Overactive Bladder Clinical Trial
Official title:
Sexual Function Trial of Overactive Bladder: Medication Versus PTNS
Sexual dysfunction affects approximately 45% of women with an even greater incidence reported in women with overactive bladder symptoms, despite this there is a lack of FDA approved treatments for sexual dysfunction in this population. While both medical therapy and electrical neuromodulation have been shown to improve urinary function as well as sexual function, there is a dearth of literature about their comparative effectiveness in the latter. The purpose of this study is to examine the comparative effectiveness of neuromodulation via percutaneous tibial nerve stimulation (PTNS) and medical therapy with anticholinergics or beta-agonists in improving female sexual function. This will be a prospective multi-center cohort study comparing improvement in sexual function as measured by the female sexual function index (FSFI). It is hypothesized that PTNS will improve sexual function to a greater degree than medical therapy as there may be mechanisms by which PTNS directly affects sexual function. Enhanced understanding of the effects of neuromodulation and medical therapy on sexual function may allow for improved patient selection and better outcomes which may lead to widespread use of neuromodulation for female sexual dysfunction.
Specific aims:
Primary aim:
Aim 1: To determine if there is greater improvement in female sexual function as measured by
the female sexual function index (FSFI) with percutaneous tibial nerve stimulation (PTNS) as
compared to medical therapy (MT).
Hypothesis: There will be a greater improvement in overall FSFI with PTNS as compared to MT.
Secondary aims:
Aim 2: To determine if improvement in female sexual function with percutaneous tibial nerve
stimulation or medical therapy is correlated with improvement in urinary symptoms as measured
by the OAB-q questionnaire.
Hypothesis: Improvement in urinary symptoms will be correlated with improvement in sexual
function but that the difference in FSFI between groups will not be solely attributable to
differences in urinary symptom improvement.

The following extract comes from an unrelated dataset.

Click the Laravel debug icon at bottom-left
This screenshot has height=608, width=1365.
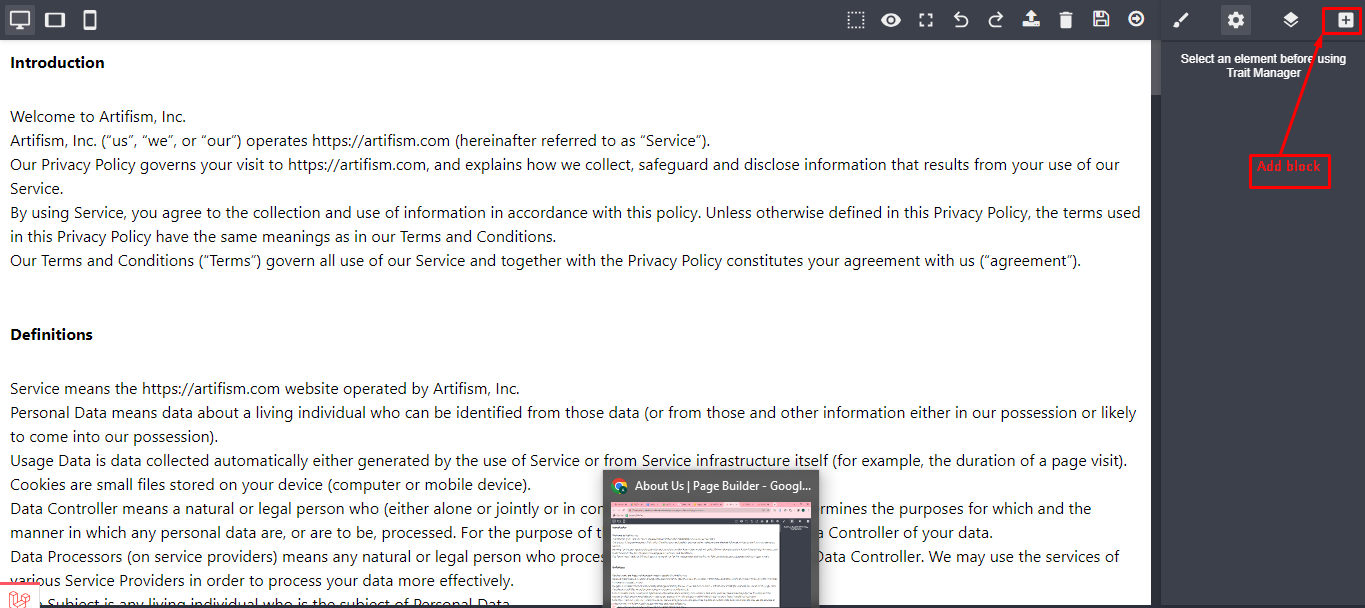click(18, 597)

Aim 3: To determine if changes in sexual function are greater with beta agonist medications
as compared to anticholinergic medications.
Hypothesis: Beta agonists will result in improved sexual function as compared to
anticholinergics.
Aim 4: To determine if those patients with female sexual dysfunction as defined as an overall
FSFI score below 26.5 have greater improvements than those without.
Hypothesis: Patients with female sexual dysfunction will have a greater improvement in FSFI
than those without.
Female sexual dysfunction (FSD) affects approximately 45% of women with an even greater
incidence reported in women with overactive bladder symptoms, despite this there is a lack of
FDA approved treatments for sexual dysfunction in this population. Female sexual function is
complex and can be affected by pain, depression, and comorbidities as well as bowel and
bladder function. There are numerous treatments for women with overactive bladder (OAB)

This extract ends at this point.